Mateusz Kochalski oraz cały zespół Karabachu Agdam zaskoczył po raz kolejny w Lidze Mistrzów. Tym razem na bardzo wymagającym terenie nie poradziła sobie londyńska Chelsea. Po 90 minutach niezwykle zaciętego boju padł remis 2:2, ale było blisko jeszcze większej sensacji.

Chelsea w szoku!

Spotkanie z kategorii tych, które wydają się niewarte uwagi na pierwszy rzut oka. Wydawało się, iż podobnie to będzie wyglądało w tym przypadku, kiedy to w 16. minucie Estevao pokonał Mateusza Kochalskiego po raz pierwszy. Jednak jeszcze zanim minęło pół godziny gry na 1:1 trafił Leandro Andrade. Niedługo później, bo w 39. minucie, Marko Janković bardzo pewnie wykorzystał podyktowany rzut karny - mieliśmy 2:1 i kompletną sensację.

Podekscytowanie na trybunach rosło, szczególnie kiedy ich ulubieńcy schodzili do szatni na prowadzeniu. Alejandro Garnacho nie dał jednak zbyt dużo czasu na radość, ponieważ już w 53. minucie wyrównał stan rywalizacji płaskim strzałem po ziemi. Mateusz Kochalski co prawda wpuścił dwie bramki, natomiast zdecydowanie był ostoją swojej drużyny w tym spotkaniu. Na pochwałę zasługuje interwencja, chociażby po strzale Enzo Fernadeza, a także parada Alejandro Garnacho już w doliczonym czasie gry drugiej połowy. Prawdopodobnie uratował remis.

Karabach znów to zrobił

To nie pierwszy raz, kiedy mistrz Azerbejdżany zaskakuje. Po trzech kolejkach ma na swoim koncie już siedem oczek. Wcześniej pokonał 3:2 Benfikę Lizbona, a także FC Kopenhagę 2:0. Wydawało się, iż przyjeżdżająca do Baku Chelsea bez problemu zgarnie trzy oczka, ale nic bardziej mylnego.
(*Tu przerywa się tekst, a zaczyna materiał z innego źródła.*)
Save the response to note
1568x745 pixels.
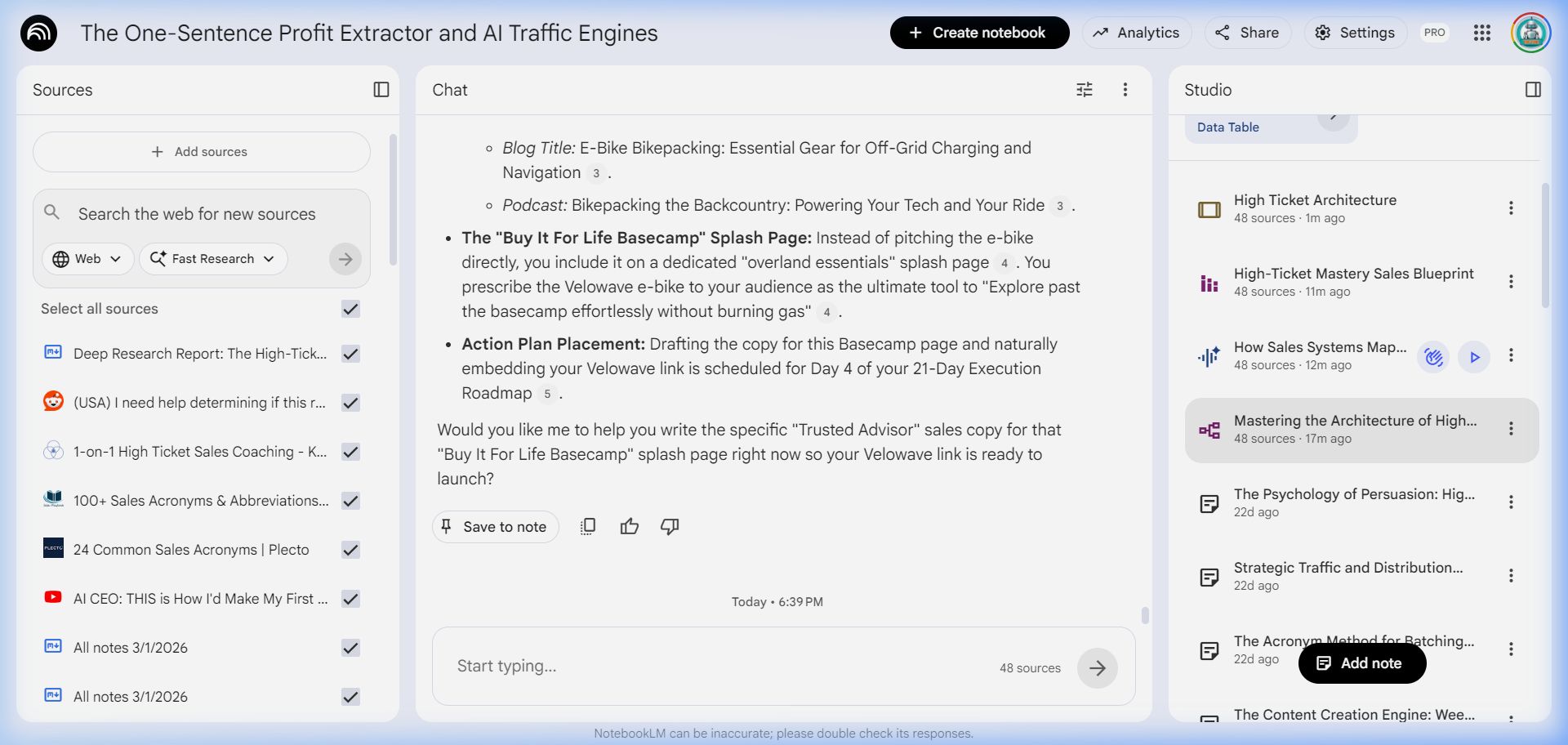(495, 527)
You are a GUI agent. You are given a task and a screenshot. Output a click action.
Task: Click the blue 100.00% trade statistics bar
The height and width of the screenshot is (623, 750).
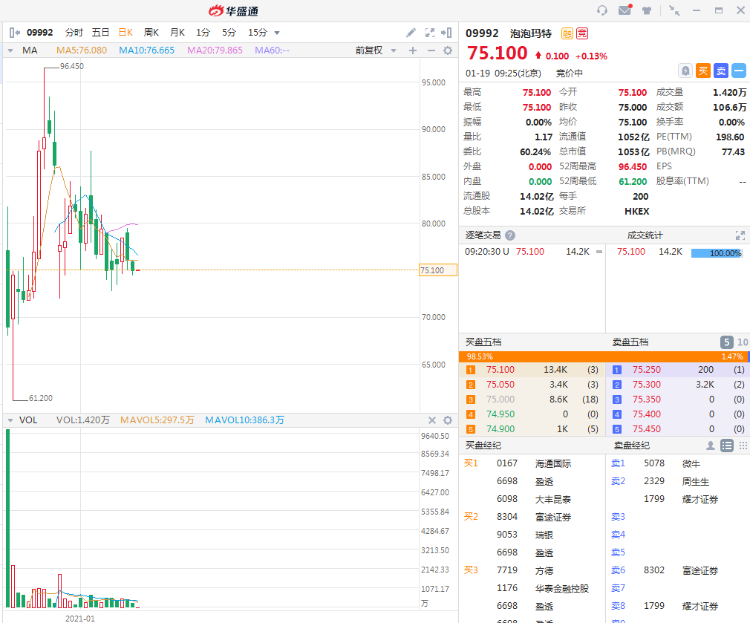click(716, 252)
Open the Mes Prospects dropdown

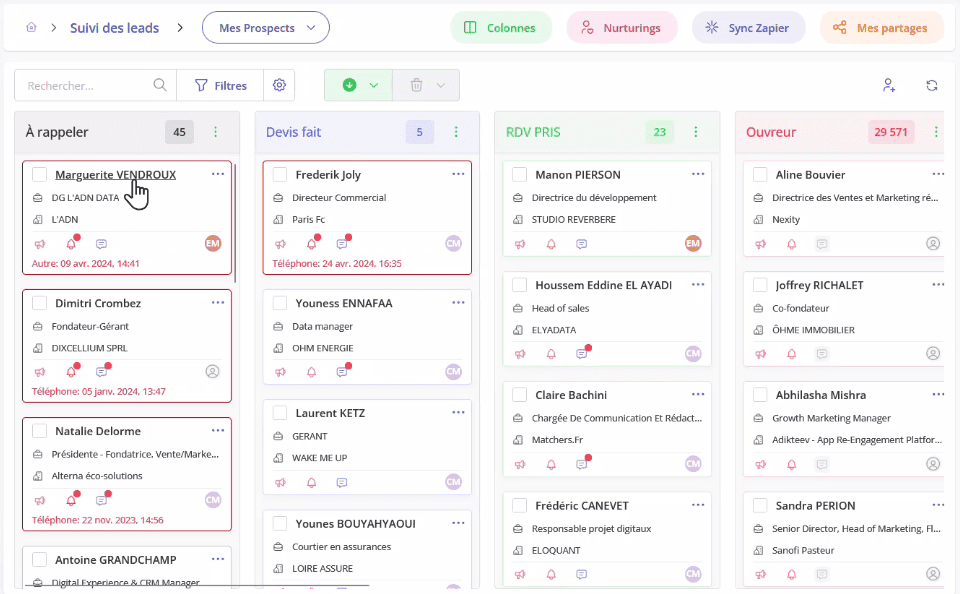[265, 28]
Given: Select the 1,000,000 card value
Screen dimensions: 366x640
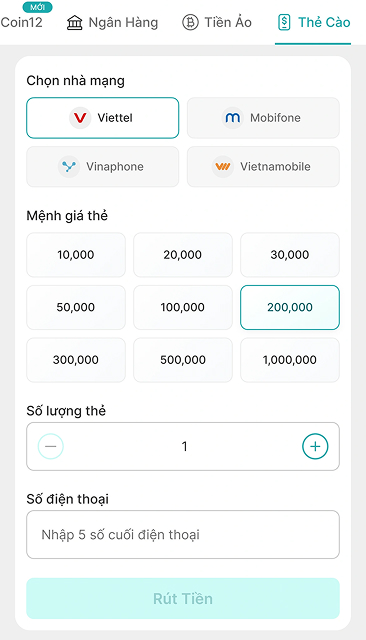Looking at the screenshot, I should pyautogui.click(x=290, y=360).
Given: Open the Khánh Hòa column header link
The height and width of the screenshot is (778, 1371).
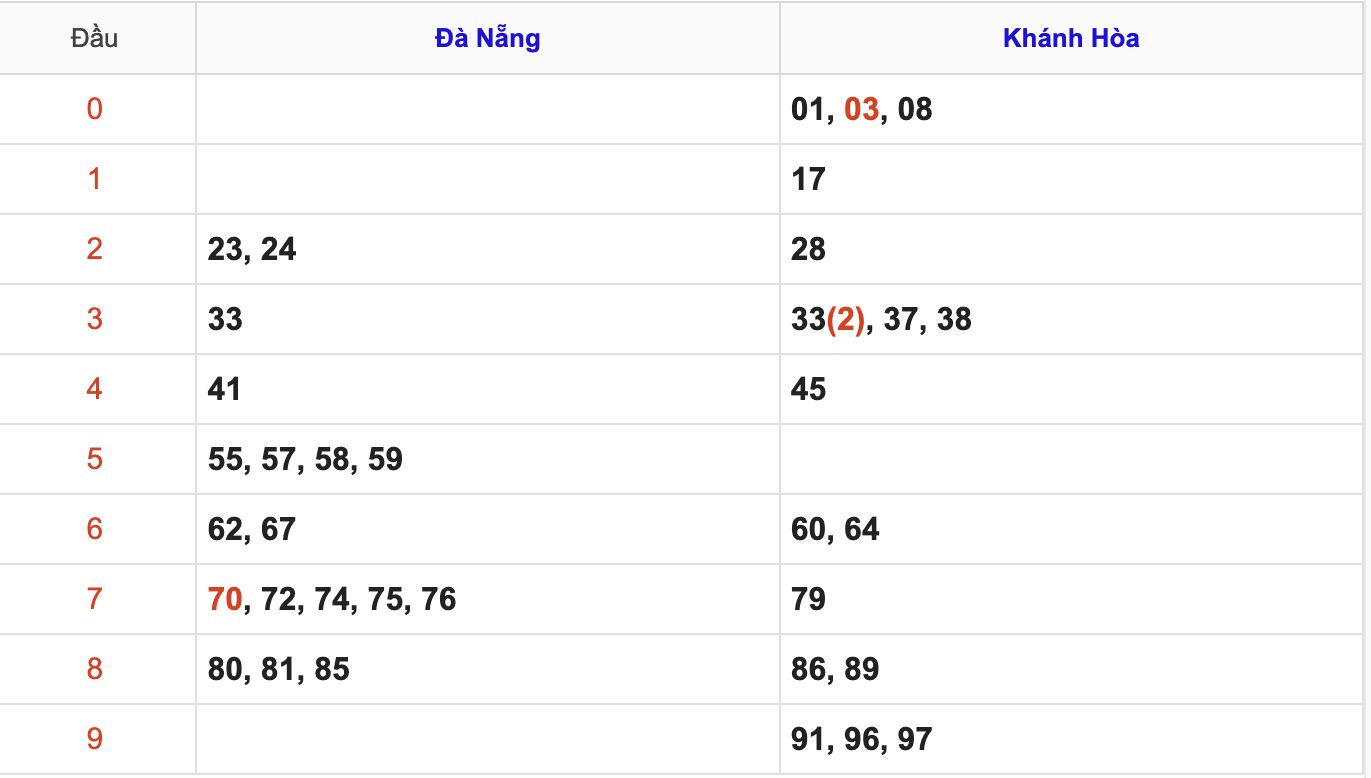Looking at the screenshot, I should pos(1071,39).
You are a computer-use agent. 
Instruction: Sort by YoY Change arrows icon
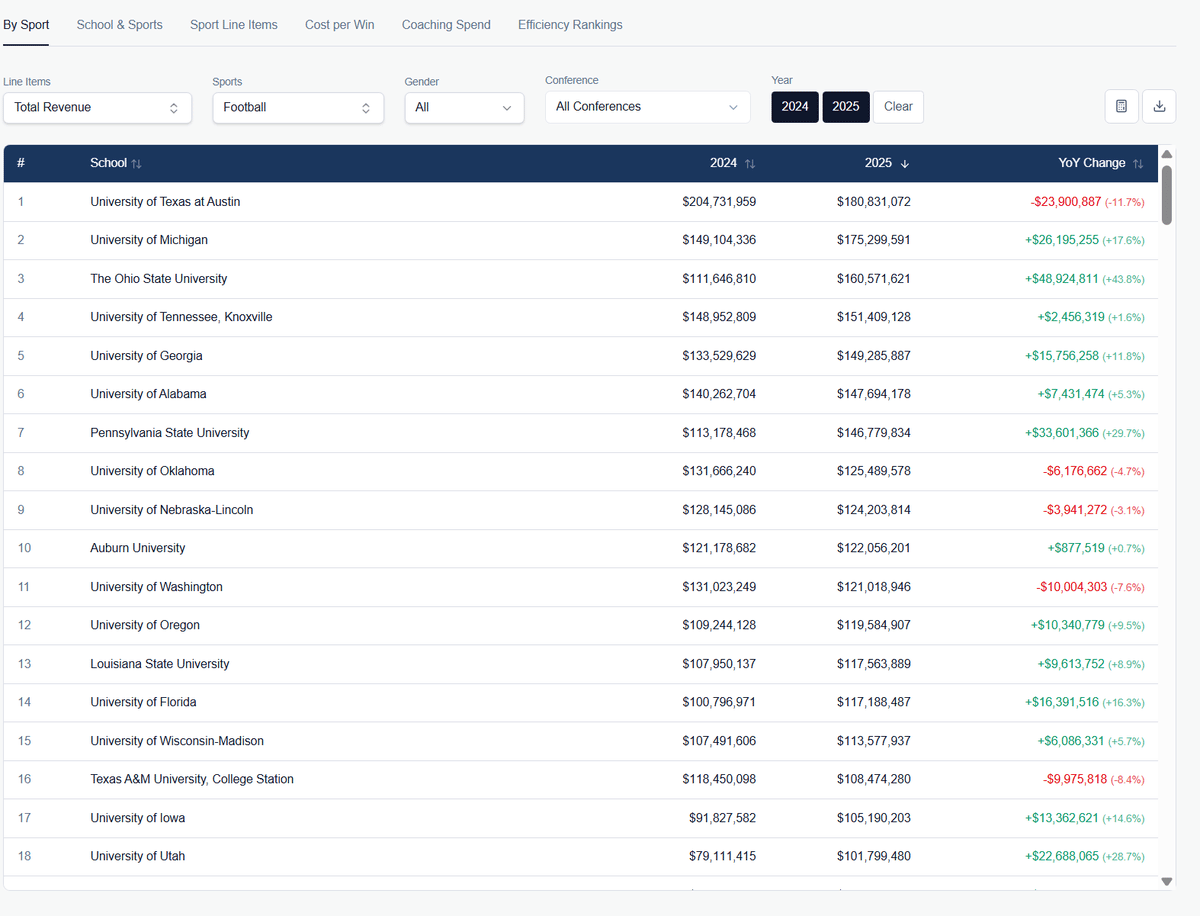point(1138,164)
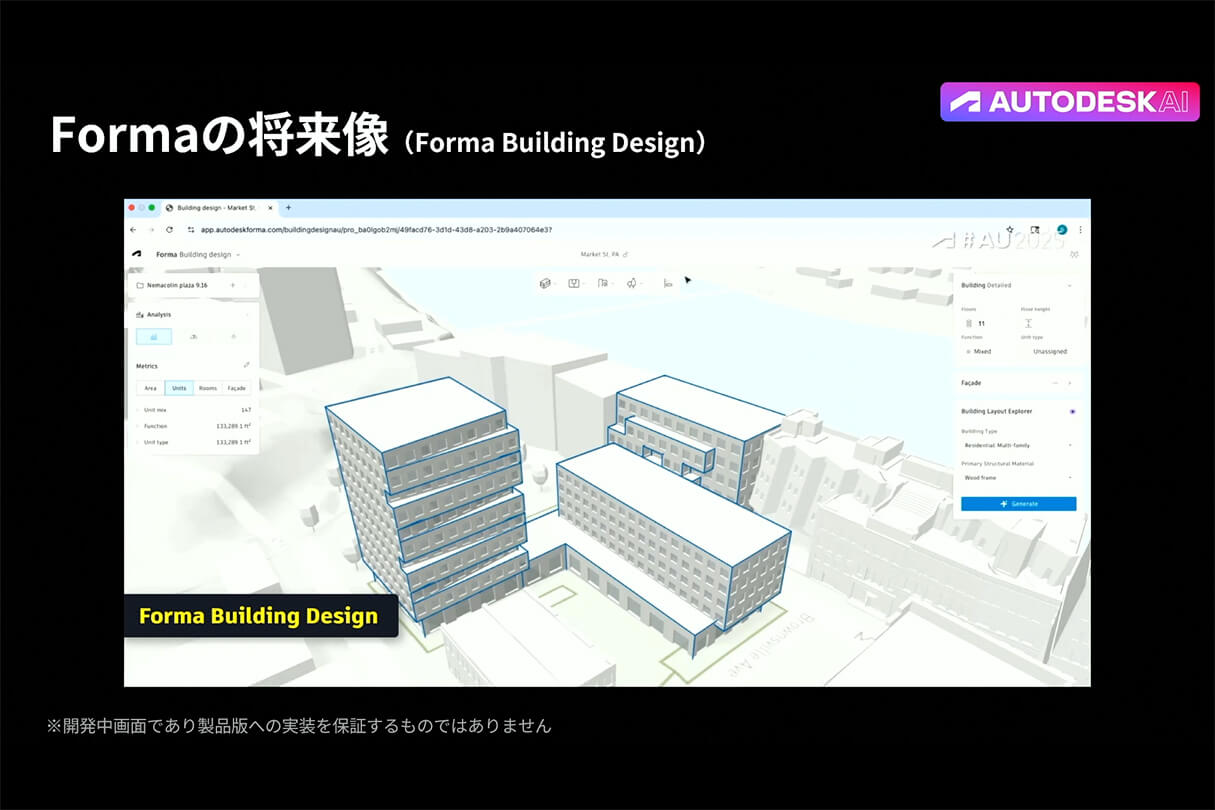Click the Autodesk logo beside Forma
This screenshot has height=810, width=1215.
[137, 255]
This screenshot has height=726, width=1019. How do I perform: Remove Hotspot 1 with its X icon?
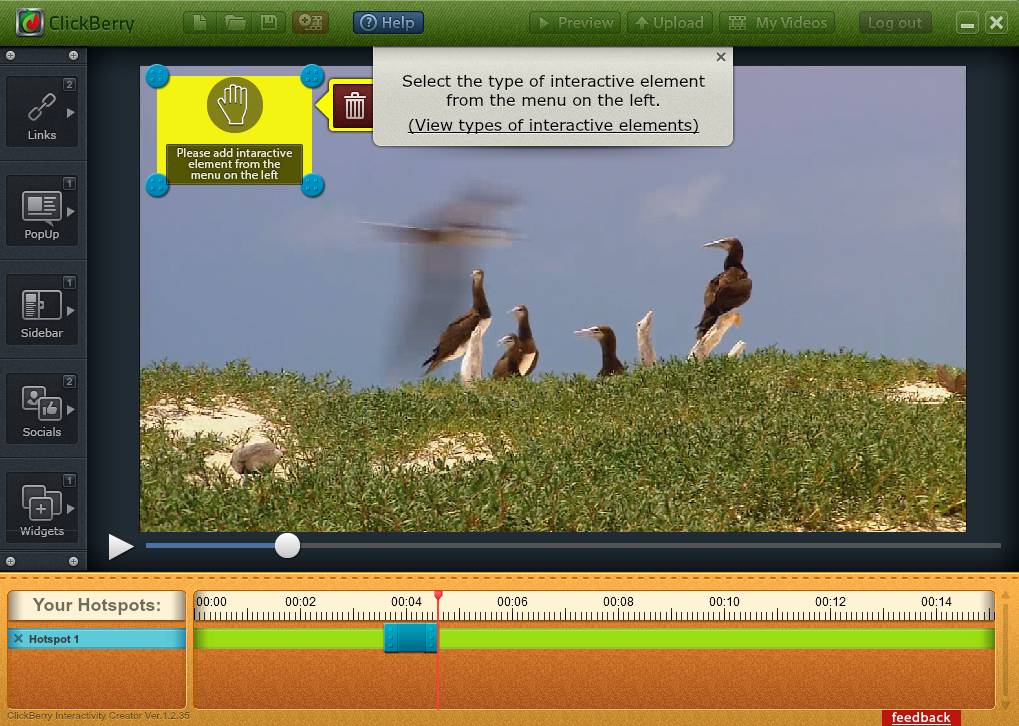[x=18, y=638]
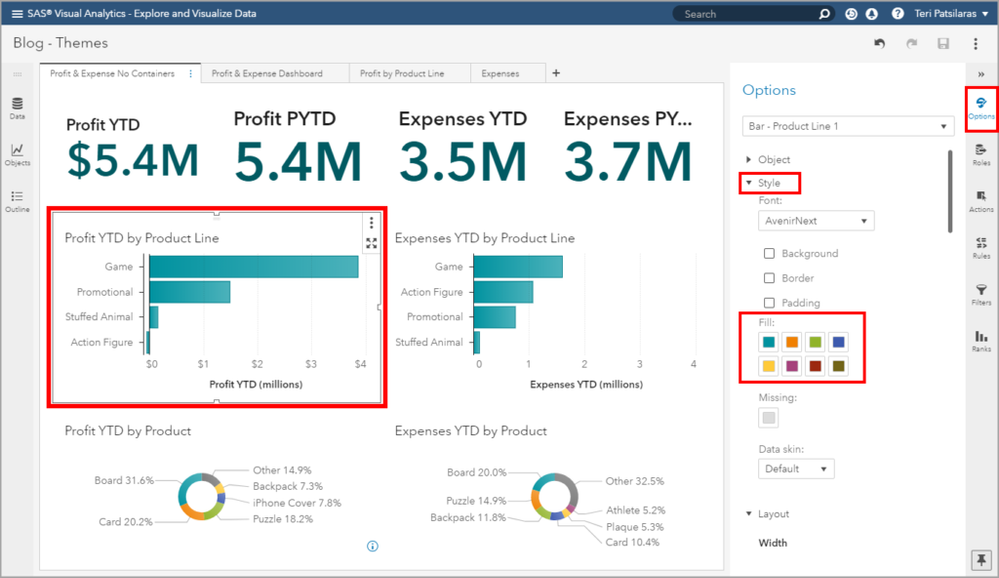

Zatem po czterech kolejkach aktualnego sezonu Champions League Karabach oraz Chelsea mają tyle samo punktów. Drużyna polskiego golkipera zdecydowanie stała się zaskoczeniem tych rozgrywek. Za moment czeka ich wyjazd do Włoch, gdzie zmierzą się z Napoli. Nie wykluczone, iż tam także sprawią mnóstwo problemów swojemu rywalowi.